The word "agent" marks the lines to copy; find all of them in the entries below.

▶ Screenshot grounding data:
━━━━━━━━━━

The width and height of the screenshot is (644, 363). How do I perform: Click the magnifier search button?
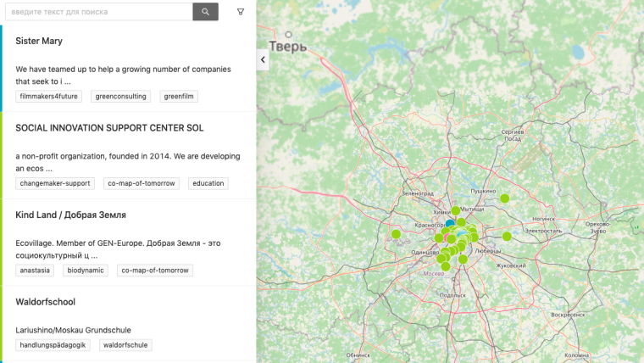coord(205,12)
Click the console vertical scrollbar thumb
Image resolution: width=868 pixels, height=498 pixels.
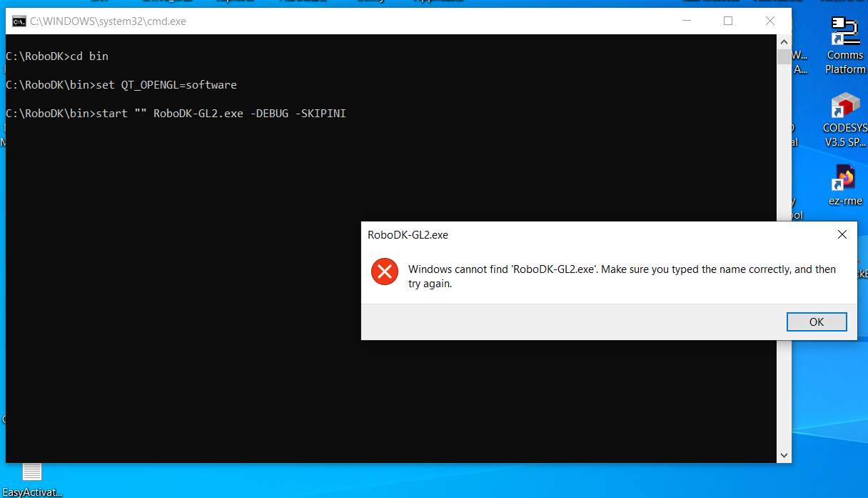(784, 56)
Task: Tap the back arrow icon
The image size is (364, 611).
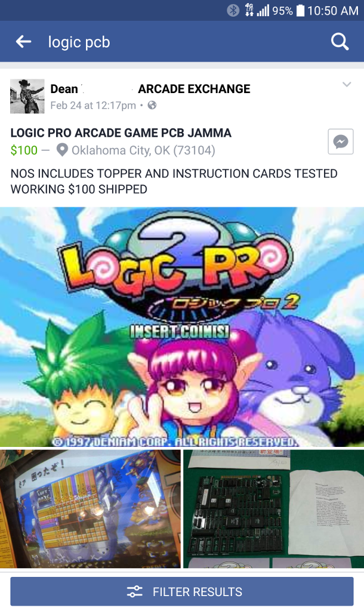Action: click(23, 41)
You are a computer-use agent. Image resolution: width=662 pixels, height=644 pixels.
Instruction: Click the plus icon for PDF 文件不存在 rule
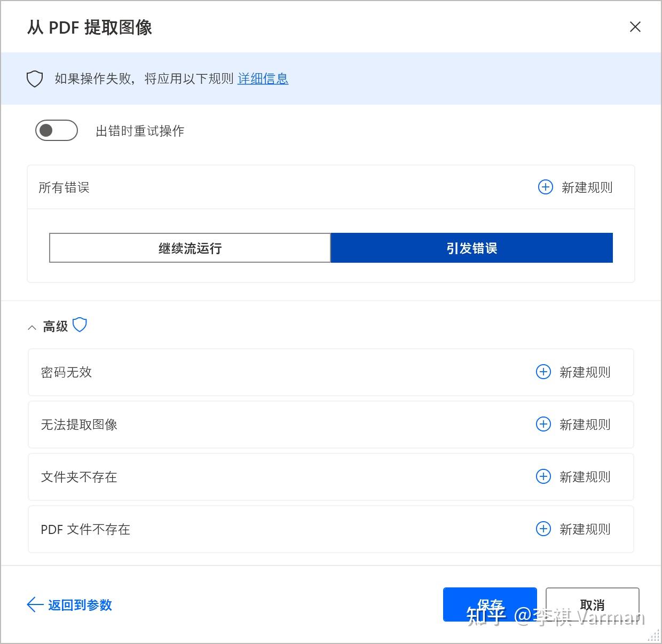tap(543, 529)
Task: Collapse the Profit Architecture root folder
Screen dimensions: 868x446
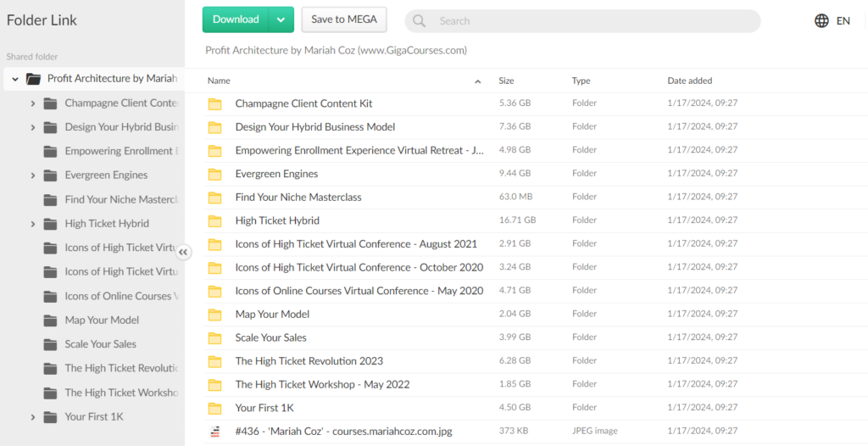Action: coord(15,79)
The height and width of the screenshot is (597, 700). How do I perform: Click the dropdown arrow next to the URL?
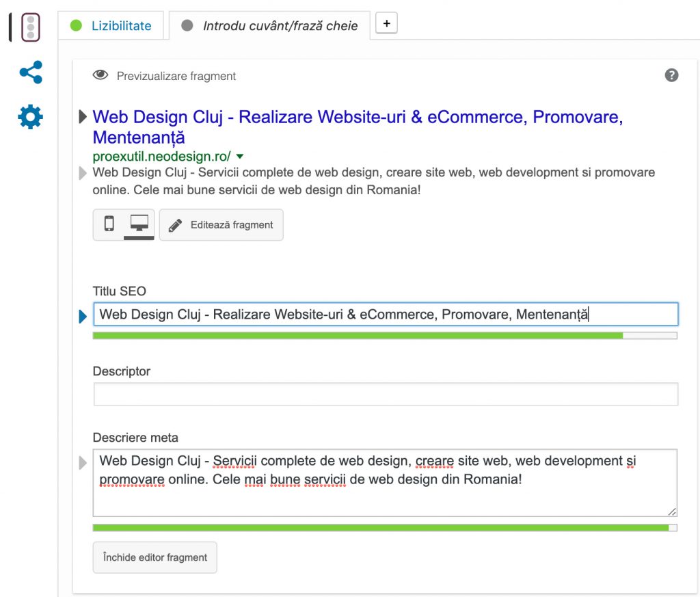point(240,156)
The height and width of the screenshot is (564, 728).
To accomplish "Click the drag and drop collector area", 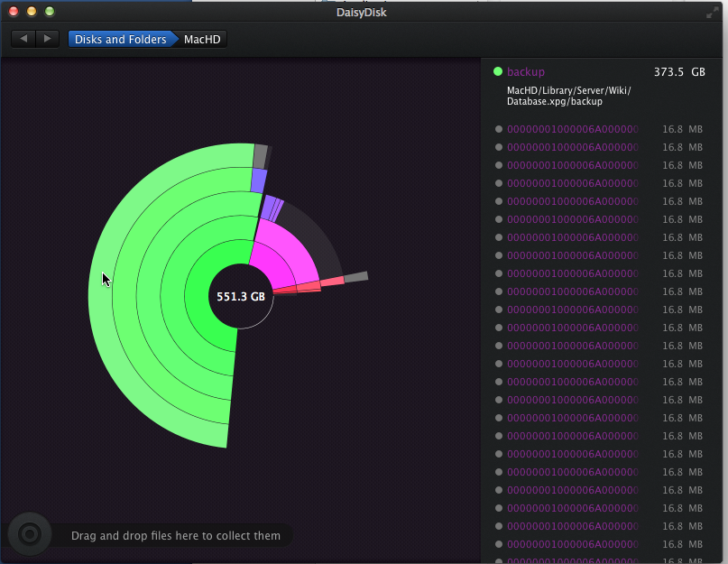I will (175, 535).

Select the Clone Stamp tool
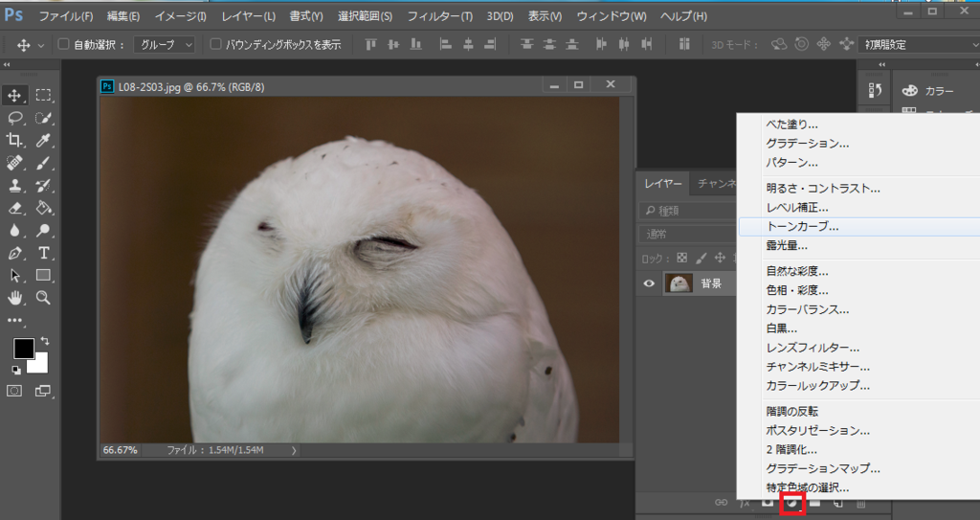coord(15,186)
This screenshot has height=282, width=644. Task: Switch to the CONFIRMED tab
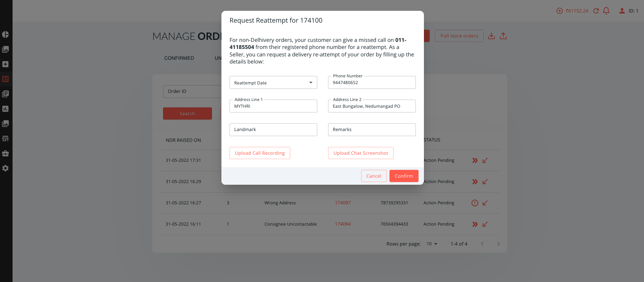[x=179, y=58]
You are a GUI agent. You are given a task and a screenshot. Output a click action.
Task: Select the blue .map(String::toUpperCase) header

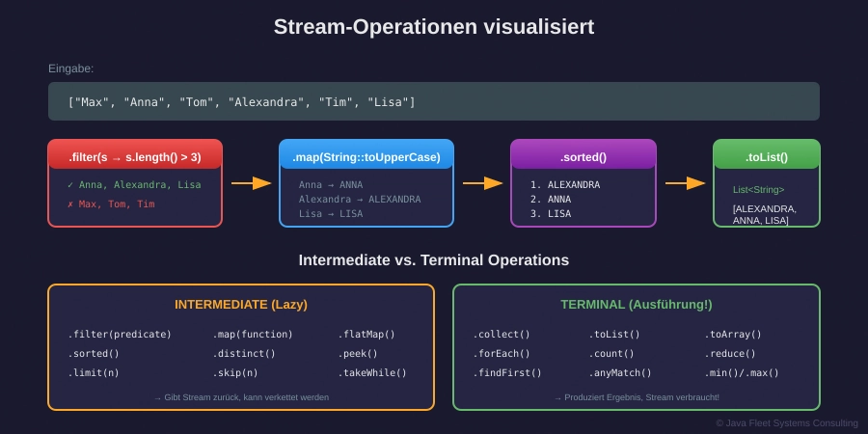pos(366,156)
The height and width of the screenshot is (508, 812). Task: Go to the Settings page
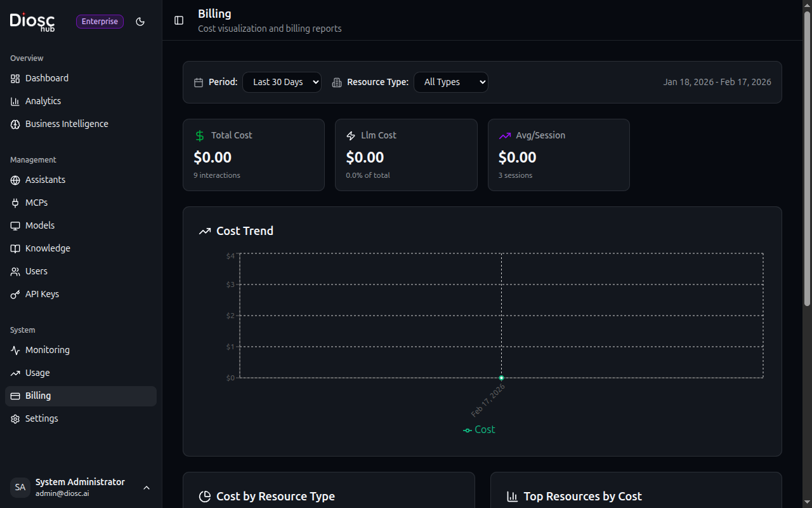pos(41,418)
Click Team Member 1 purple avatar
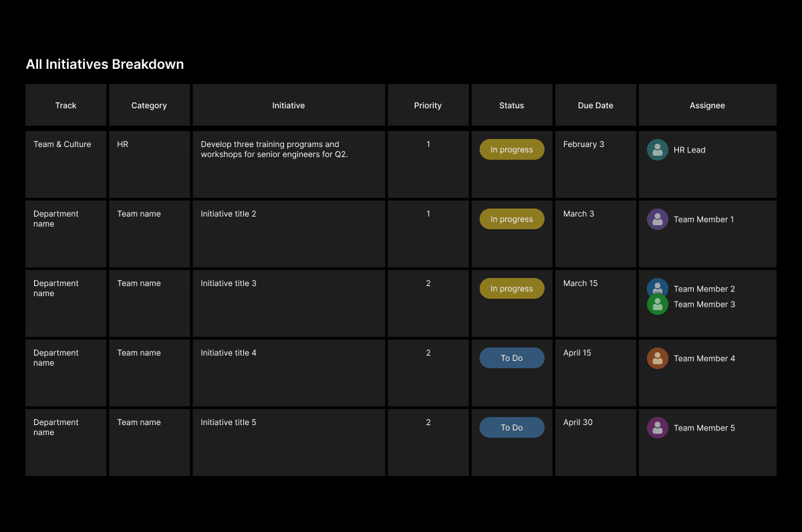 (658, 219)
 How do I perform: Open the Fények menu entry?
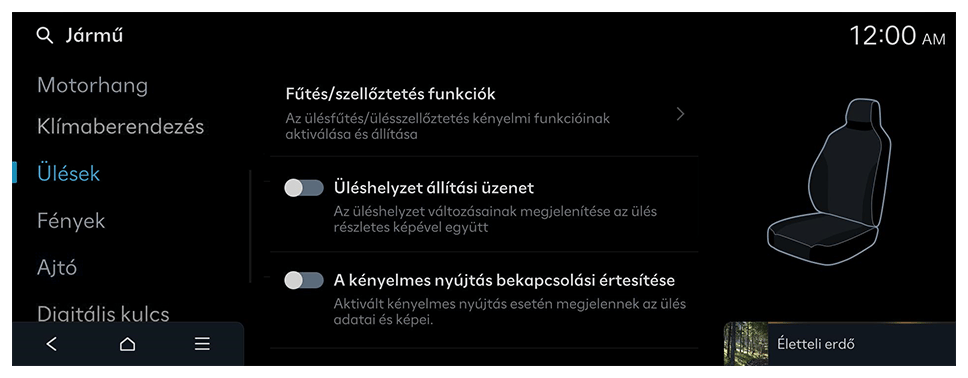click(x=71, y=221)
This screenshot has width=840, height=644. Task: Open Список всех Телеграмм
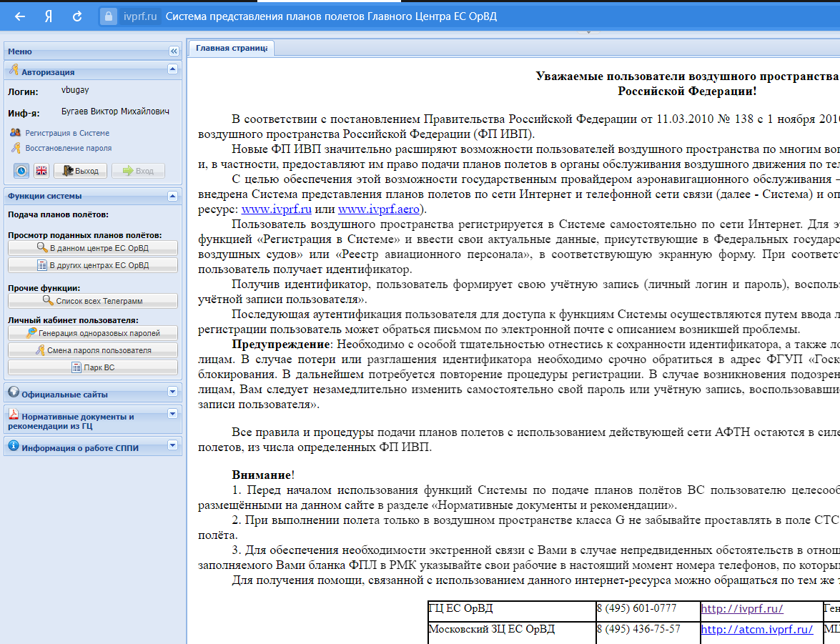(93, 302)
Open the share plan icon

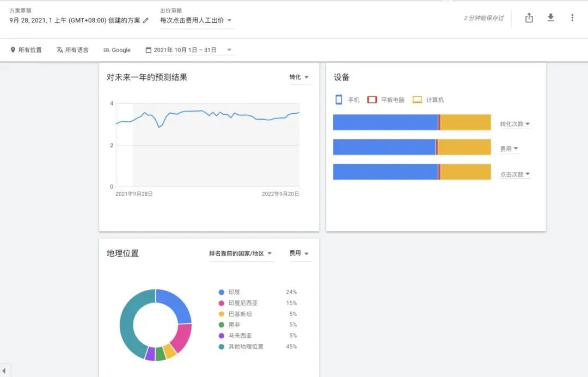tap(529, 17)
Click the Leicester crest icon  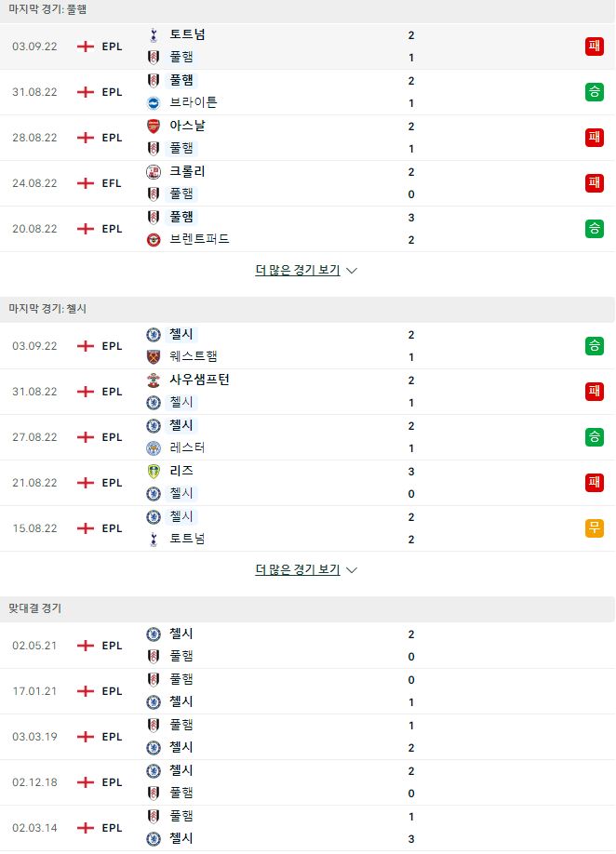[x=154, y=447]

━━━━━━━━━━

▶ Exercise solution:
You are a computer-use agent. Image resolution: width=662 pixels, height=644 pixels.
You are a GUI agent. You are given a task and a screenshot. Output a click action.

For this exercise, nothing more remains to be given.